In the present invention, the rotary stirring rod 10 in the crucible 20 is simultaneously rotated and the torque at the side thereof is measured, and the torque is rotated to more accurately measure the viscosity of the slurry in measuring the viscosity in terms of viscosity. By measuring the torque generated from the lower side of the crucible 20 and the rotary stir bar 10 as well as the side of the stirring rod 10, it is possible to obtain a more accurate viscosity.

The process from calculating the total torque thus obtained to converting it into viscosity is made as follows.

Typically, the crucible 20 and the rotary stir bar 10 used for viscosity measurement are made of dimensions as shown in the accompanying drawings.

(1) Calculation of torque applied to the side of rotating rod

From Newton's rule for viscosity, the equation for shear stress is given by equation 1 as a function of viscosity and velocity gradient:

------------------------ (Equation 1)

Where η is the viscosity, Is the shear strain rate, y is the distance between the rotating rod and the crucible, and Is the linear velocity gradient in the y direction. The shear stress (τ) acting on the surface of the rotating rod by the viscosity of the semi-molten metal when the rotating rod rotates at an angular velocity ω between the rotating rod and the crucible 20 is a from Eq. I can convert it.

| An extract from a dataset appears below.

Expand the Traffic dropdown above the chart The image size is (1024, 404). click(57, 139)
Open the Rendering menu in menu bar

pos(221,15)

----------------- (equation 2)

Here, r ₁ is the radius of the stirring rotating rod, N is the number of revolutions per minute of the rotating rod. Therefore, the torque Ts acting on the side of the rotating rod when it is in contact with the semi-molten metal at a depth as deep as h is calculated by the following equation.

------------------- (Equation 3)

(2) Calculation of torque applied to the lower surface of the rotary stirring rod

The small torque amount dT acting on the small area dA is represented by the following equation.

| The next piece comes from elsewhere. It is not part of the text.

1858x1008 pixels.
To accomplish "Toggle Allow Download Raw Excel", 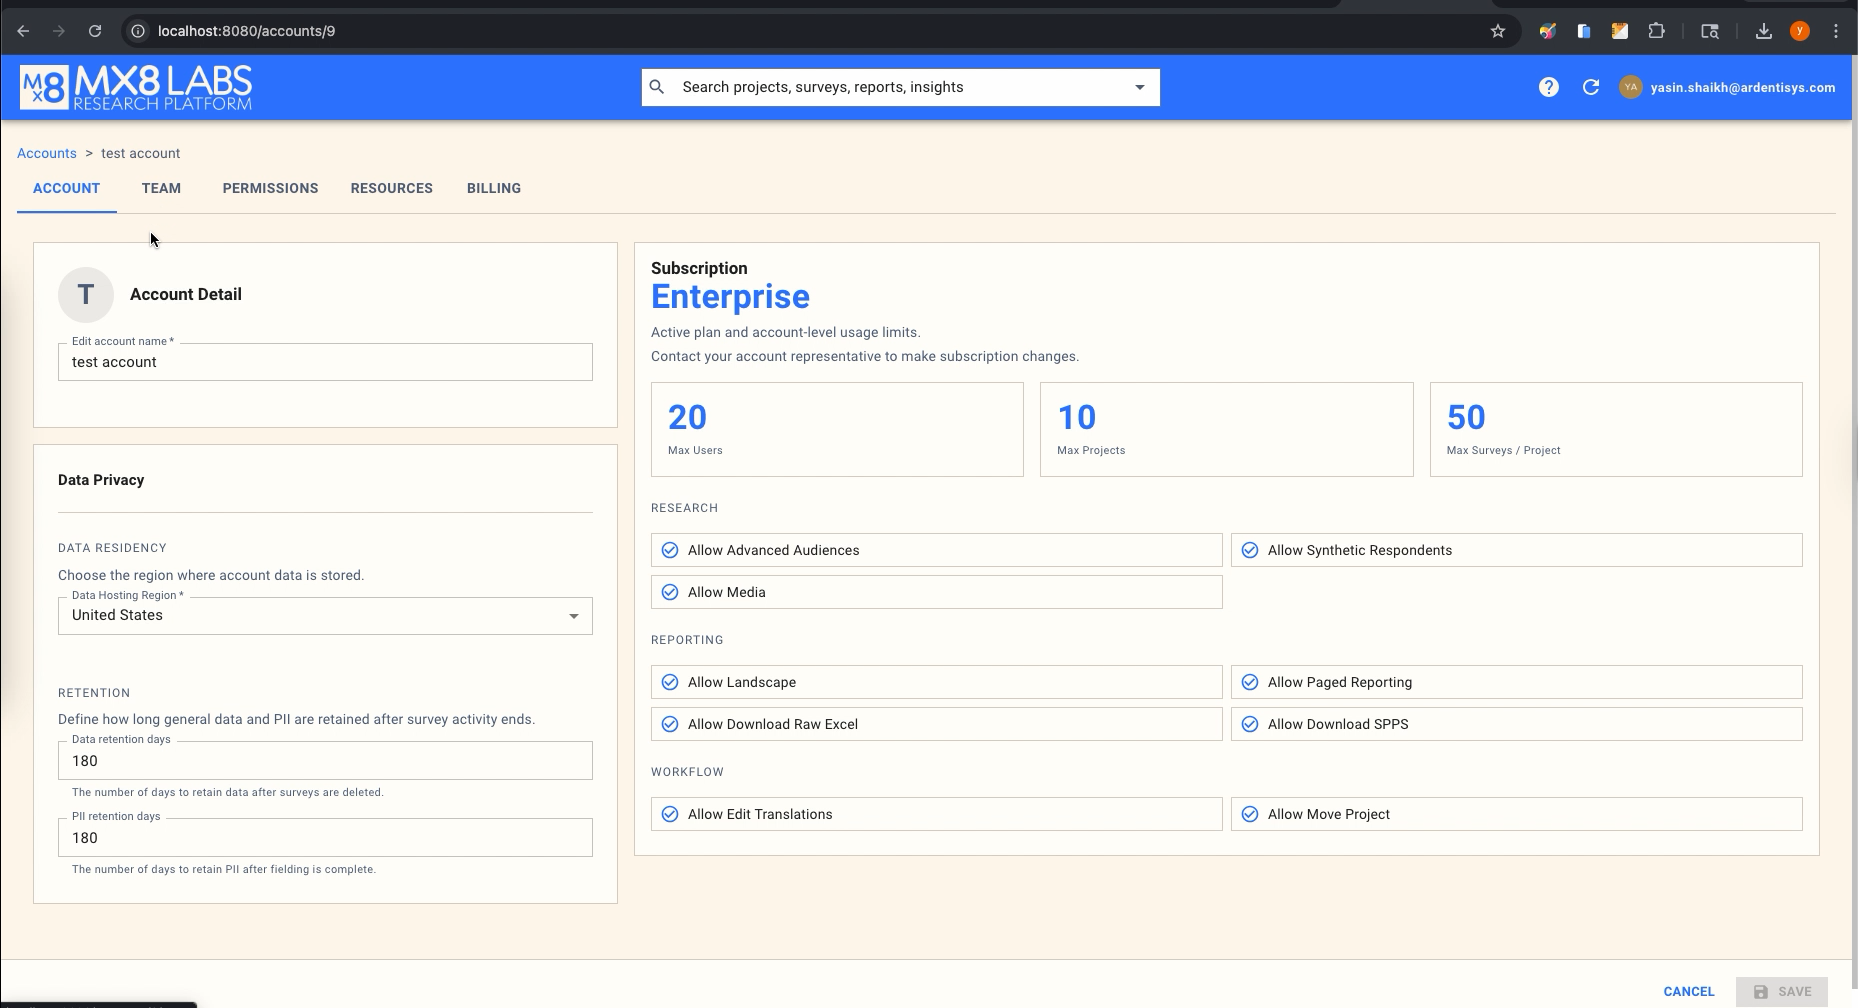I will [x=670, y=724].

-------------------- (Equation 4)

Is the angular velocity, and (ωγ / b) is the linear velocity gradient in the bottom clearance b direction.

Accordingly, the torque acting on the bottom area of the rotary stirring rod 10 is obtained by integrating Equation 4 with respect to the boundary between r and θ as shown in Equation 5.

------------------- (Equation 5)

(3) total torque calculation

Therefore, the total torque T measured from the torque sensor mounted on the rotary stirring rod 10 is represented by the following equation 6 as the sum of the torques at the side and the bottom surface in the experiment.

----------------- (Equation 6)

(4) Calculation of the viscosity

After calculating the total torque, the viscosity is calculated by the equation for viscosity from the equation measured in equation (6).

--------------- (Equation 7)

Therefore, the present invention includes the torque generated in the gap between the side of the rotary stirring rod rotating in the crucible as well as the lower surface thereof.

As described above, the present invention can calculate the viscosity of the slurry more accurately by calculating not only the side torque of the crucible when the rotary stirring rod is rotated, but also the lower surface torque of the crucible, and applying this torque amount to the viscosity conversion. It is effective.

Claims (1)

Calculate the torque (T _s ) acting on the side of the rotating stirring rod Calculated using the equation, the torque (T _b ) acting on the lower surface of the rotary stirring rod Expression Calculated using the equation, the total torque (T) acting on the side and bottom of the rotary stirring rod After calculating using, calculate the total torque (T) Torque measuring method of the high-temperature viscosity measuring device of the reaction solid metal using a rotating stirring rod, characterized in that for converting into a viscosity to measure using.